Być może Peugeot 3008 Hybrid4, który wejdzie do produkcji w tym roku, będzie wyposażony w technologię napędu na wszystkie koła. Jednak dzisiaj kupujący muszą zadowolić się tylko napędem na przednie koła. W ofercie testowanego modelu Peugeot znajdują się trzy opcje wyposażenia oraz do wyboru dwa silniki benzynowe (1.6 o mocy 120 i 150 KM) oraz dwa silniki wysokoprężne (1.6 HDI o mocy 120 KM oraz 2.0 HDI o mocy 150 KM w wersjach z manualną skrzynią biegów). i 163 KM w wersji automatycznej). Testowany egzemplarz został wyposażony w potężną jednostkę wysokoprężną o pojemności dwóch litrów i zwiększonej mocy do 163 KM. Silnik ten współpracuje z automatyczną 6-biegową skrzynią biegów, a maksymalny moment obrotowy (340 Nm) jest dostępny już przy 2000 obr./min. 3008 nie jest przeszkodą, ale nie jest też samochodem sportowym. Automat szybko reaguje na wciśnięcie gazu, a silnik bez problemu radzi sobie z dużą masą auta, co wystarcza do sprawnego poruszania się po miejskich ulicach i bezproblemowego wyprzedzania na autostradzie. Czasami skrzynia biegów jest leniwa, więc można zastosować sekwencyjną zmianę przełożeń. Standardowe wyposażenie obejmuje m.in. 6 poduszek powietrznych, ASR, ESP, elektryczny hamulec postojowy (FSE) z funkcją Hill Assist, progresywne wspomaganie kierownicy.

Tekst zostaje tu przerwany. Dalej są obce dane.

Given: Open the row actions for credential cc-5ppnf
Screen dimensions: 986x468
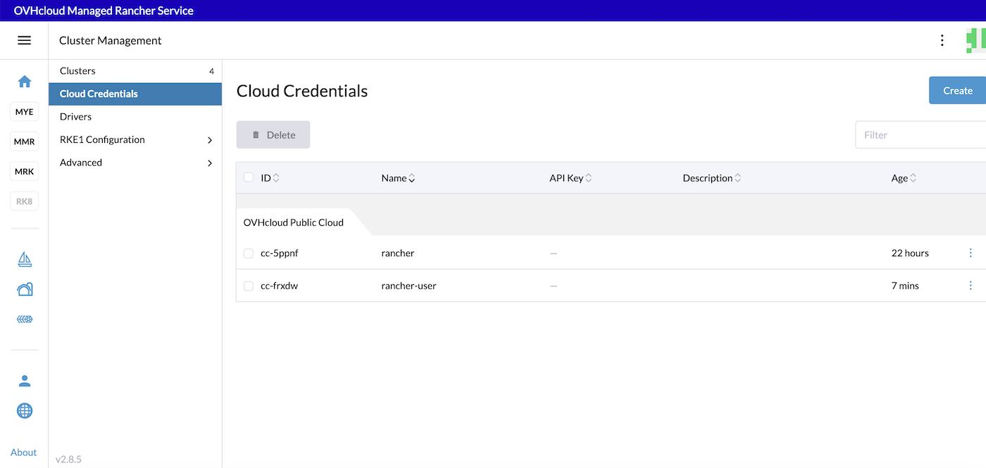Looking at the screenshot, I should click(x=971, y=253).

Peugeot 3008 może spodobać się nabywcom, którzy poszukują oryginalnego i niepowtarzalnego auta. Ten samochód nie jest ani rodzinnym kombi, ani minivanem, ani SUV-em. Określany przez francuską firmę jako „crossover”, ociera się o kilka segmentów, pozostając na granicy, nieco zawieszone w próżni. A może to maszyna zwana nową klasyfikacją? Czas pokaże, czy rynek zaakceptuje to z otwartymi ramionami.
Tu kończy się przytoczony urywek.